#### Reading text

______________________________

Phase 3 — TypeScript Integration & Ship

Goal: integrate the trained model into Mailwoman via NeuralSequenceClassifier, wire it through the policy system, publish @mailwoman/neural@0.1.0 and weight packages to npm. End state: a user can npm install @mailwoman/neural @mailwoman/neural-weights-en-us and get neural classification for coarse components.

Duration estimate: 1.5 weeks.

Branch: neural/phase-3-integration

Depends on: Phase 2 complete with weights packages on disk.

Pre-flight

Phase 2 weights packages exist and pass eval
You have npm publish access (or know how to coordinate with the maintainer for publishing)
onnxruntime-node installs cleanly in the dev environment

Tasks

1. Package scaffolding

Create packages/neural/ workspace
Dependencies: onnxruntime-node, SentencePiece WASM (pick one — @bloomberg/sentencepiece or a maintained alternative; verify and document in DECISIONS.md), @mailwoman/core
Strict TypeScript config

2. SentencePiece tokenizer wrapper

packages/neural/src/tokenizer.ts
Loads the SentencePiece model from a weights package
Exposes encode(text: string): { ids: number[]; tokens: string[]; offsets: [number, number][] }
The offsets field is critical — it's how we map model output BIO labels back to character spans in the original input.

______________________________

#### Data shown
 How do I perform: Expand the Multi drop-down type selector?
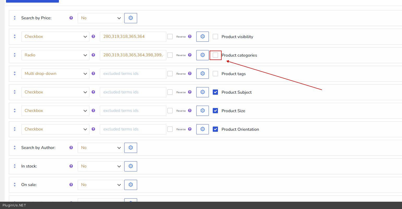(55, 74)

______________________________

#### Challenges
**a)** According to the Phase 3 plan, how long is this phase expected to take?
**b)** Copy the Phase 3 plan word for word from "2. SentencePiece tokenizer" to "the original input.".

#### Responses by task
**a)** 1.5 weeks.

**b)**
2. SentencePiece tokenizer wrapper

packages/neural/src/tokenizer.ts
Loads the SentencePiece model from a weights package
Exposes encode(text: string): { ids: number[]; tokens: string[]; offsets: [number, number][] }
The offsets field is critical — it's how we map model output BIO labels back to character spans in the original input.